»»
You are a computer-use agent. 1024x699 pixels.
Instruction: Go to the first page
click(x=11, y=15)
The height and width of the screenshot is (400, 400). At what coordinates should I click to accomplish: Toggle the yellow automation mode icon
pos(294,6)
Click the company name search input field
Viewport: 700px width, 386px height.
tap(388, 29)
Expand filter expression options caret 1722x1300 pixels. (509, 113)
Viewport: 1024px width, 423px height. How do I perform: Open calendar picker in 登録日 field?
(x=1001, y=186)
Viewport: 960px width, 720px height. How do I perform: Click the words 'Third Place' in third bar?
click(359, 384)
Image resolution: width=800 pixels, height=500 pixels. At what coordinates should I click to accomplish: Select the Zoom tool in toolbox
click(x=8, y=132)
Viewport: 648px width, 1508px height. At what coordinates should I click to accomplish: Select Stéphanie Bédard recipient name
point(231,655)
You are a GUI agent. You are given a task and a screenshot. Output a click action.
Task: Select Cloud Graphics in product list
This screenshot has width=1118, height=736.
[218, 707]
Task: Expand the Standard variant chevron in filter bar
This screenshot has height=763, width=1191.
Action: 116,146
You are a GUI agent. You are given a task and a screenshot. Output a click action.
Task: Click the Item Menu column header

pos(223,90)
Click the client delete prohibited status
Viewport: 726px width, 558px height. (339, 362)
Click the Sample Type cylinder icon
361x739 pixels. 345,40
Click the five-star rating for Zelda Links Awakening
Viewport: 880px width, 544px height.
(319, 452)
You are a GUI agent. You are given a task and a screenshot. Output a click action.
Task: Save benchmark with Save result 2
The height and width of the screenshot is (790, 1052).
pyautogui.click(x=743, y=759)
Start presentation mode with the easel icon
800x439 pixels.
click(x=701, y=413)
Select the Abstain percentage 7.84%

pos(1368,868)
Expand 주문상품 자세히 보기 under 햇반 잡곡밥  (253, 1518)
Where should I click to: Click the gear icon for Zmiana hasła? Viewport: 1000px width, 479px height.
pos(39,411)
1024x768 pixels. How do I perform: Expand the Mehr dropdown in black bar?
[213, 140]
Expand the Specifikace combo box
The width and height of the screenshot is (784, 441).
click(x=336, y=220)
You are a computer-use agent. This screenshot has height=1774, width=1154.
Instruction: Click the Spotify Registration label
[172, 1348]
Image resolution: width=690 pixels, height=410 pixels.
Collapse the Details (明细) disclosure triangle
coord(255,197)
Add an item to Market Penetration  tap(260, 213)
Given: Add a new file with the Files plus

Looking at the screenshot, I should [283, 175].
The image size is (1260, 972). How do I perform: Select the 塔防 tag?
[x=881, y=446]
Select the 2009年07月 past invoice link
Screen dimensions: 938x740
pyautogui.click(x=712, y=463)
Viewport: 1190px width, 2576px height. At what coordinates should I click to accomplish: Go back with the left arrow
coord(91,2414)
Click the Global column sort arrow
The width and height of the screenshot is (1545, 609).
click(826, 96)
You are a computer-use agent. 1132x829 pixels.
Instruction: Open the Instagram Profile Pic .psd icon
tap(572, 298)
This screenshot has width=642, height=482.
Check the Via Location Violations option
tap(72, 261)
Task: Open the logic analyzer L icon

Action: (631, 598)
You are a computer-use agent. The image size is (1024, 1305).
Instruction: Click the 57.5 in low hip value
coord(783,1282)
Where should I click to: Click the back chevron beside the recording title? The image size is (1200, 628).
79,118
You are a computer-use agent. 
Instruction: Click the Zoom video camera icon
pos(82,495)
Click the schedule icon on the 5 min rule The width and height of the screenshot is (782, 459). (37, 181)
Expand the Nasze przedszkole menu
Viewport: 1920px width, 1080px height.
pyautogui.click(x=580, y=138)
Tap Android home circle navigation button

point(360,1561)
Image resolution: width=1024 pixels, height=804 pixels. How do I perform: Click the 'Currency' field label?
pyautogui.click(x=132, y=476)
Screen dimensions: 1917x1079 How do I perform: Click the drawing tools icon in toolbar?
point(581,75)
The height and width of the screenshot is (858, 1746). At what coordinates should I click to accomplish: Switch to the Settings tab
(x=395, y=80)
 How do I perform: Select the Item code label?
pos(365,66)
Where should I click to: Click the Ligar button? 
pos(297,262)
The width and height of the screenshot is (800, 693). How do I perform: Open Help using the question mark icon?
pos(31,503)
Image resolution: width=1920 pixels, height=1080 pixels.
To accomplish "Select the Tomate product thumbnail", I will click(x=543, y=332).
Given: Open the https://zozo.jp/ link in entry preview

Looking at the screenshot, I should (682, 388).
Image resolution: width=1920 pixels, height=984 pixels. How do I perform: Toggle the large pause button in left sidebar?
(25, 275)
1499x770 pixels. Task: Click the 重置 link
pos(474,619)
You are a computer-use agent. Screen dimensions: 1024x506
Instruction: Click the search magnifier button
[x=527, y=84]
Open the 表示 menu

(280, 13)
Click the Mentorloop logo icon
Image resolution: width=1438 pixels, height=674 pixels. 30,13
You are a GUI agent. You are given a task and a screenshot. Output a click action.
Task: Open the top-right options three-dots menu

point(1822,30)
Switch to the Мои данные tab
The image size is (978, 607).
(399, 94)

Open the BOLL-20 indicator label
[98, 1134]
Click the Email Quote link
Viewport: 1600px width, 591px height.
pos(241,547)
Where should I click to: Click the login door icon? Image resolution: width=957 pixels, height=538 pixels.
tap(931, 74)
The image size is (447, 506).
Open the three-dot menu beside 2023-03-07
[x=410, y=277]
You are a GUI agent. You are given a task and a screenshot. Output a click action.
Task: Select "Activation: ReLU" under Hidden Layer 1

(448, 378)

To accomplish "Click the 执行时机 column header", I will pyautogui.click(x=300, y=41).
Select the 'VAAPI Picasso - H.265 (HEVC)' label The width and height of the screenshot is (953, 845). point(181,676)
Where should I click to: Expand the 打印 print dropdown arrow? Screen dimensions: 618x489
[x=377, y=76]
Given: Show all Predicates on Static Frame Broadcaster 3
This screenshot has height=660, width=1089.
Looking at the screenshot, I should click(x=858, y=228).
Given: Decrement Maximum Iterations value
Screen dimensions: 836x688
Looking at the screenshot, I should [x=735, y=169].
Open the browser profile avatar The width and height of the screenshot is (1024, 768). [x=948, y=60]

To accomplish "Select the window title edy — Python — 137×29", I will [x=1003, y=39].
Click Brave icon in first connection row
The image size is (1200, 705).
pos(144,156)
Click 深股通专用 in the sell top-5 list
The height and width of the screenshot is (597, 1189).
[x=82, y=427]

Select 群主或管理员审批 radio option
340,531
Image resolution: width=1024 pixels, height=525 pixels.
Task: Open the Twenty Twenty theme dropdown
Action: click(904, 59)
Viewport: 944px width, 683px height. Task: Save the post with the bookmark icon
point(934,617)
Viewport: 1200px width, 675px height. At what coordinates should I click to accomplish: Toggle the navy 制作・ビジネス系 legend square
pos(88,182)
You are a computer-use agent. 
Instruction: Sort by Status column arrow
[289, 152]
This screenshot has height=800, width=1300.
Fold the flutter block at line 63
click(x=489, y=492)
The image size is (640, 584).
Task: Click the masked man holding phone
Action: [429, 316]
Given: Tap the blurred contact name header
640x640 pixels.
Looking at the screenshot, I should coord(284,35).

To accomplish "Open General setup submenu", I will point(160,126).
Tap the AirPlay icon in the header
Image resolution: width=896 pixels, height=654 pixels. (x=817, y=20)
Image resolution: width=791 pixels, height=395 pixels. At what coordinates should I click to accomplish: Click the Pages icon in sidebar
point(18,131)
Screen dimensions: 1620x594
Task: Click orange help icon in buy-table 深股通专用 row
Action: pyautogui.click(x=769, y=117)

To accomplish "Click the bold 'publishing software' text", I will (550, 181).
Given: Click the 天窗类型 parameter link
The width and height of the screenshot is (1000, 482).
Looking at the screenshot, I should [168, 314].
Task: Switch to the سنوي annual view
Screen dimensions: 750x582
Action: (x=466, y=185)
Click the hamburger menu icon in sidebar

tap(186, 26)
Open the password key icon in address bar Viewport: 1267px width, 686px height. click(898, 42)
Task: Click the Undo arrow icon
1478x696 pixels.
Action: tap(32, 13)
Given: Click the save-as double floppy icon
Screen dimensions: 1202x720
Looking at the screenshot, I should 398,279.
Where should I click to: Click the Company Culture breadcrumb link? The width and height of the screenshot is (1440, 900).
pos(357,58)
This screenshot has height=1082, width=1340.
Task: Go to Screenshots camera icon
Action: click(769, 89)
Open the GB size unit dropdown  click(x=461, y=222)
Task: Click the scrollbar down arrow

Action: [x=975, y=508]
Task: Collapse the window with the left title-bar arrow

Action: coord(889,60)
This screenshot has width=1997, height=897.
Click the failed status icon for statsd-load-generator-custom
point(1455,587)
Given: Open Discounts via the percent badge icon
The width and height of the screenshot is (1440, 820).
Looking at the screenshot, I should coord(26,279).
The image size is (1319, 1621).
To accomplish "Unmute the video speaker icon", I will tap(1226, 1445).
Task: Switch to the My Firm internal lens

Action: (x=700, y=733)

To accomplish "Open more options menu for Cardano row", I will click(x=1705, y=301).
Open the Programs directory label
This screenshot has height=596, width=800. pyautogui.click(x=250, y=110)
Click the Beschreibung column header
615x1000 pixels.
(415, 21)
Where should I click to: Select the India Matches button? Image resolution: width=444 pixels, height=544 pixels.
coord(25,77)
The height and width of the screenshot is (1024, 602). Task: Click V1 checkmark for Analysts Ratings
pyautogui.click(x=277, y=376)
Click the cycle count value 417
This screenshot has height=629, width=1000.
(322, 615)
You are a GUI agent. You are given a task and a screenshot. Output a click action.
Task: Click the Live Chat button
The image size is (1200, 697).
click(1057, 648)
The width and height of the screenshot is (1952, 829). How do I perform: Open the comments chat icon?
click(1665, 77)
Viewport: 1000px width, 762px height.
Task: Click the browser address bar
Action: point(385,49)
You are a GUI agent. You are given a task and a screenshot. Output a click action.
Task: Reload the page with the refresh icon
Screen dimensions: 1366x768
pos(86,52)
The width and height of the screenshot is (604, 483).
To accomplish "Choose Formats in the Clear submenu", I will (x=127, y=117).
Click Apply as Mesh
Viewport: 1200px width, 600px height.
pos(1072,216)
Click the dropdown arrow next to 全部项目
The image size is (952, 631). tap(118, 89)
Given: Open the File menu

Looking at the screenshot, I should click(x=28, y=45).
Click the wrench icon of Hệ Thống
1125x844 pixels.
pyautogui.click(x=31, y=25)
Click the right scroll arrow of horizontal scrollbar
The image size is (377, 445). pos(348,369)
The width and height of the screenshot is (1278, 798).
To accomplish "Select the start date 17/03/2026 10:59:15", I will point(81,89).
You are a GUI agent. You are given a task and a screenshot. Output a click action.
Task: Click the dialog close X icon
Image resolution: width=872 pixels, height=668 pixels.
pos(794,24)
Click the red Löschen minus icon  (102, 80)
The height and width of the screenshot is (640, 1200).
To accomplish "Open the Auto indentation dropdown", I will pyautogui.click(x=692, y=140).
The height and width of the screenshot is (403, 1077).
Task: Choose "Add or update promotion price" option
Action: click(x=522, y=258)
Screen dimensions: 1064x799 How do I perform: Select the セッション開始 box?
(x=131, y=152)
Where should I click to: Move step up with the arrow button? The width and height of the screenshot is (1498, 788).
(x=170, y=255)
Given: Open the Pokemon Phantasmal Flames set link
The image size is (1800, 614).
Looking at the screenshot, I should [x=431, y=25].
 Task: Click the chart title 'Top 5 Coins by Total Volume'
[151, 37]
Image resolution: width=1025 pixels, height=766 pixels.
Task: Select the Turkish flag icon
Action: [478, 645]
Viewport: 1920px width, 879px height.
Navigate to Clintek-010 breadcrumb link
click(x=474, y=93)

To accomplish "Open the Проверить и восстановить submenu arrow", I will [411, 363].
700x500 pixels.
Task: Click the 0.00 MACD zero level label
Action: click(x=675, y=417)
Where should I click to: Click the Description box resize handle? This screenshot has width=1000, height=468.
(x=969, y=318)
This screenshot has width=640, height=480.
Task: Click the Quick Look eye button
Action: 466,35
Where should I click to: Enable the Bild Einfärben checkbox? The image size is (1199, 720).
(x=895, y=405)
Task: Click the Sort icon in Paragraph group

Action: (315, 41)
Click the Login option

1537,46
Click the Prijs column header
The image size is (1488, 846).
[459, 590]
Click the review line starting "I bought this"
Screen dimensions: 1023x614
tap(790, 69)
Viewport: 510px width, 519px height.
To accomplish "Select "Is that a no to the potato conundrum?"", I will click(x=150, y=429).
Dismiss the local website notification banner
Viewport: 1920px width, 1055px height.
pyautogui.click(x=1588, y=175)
««
_YOUR OBJECTIVE:_ From the listing above, copy out each line where the word "filter" appears.

_EXERCISE OUTPUT:_
Expand filter expression options caret 1722x1300 pixels. (509, 113)
Task: Expand the Standard variant chevron in filter bar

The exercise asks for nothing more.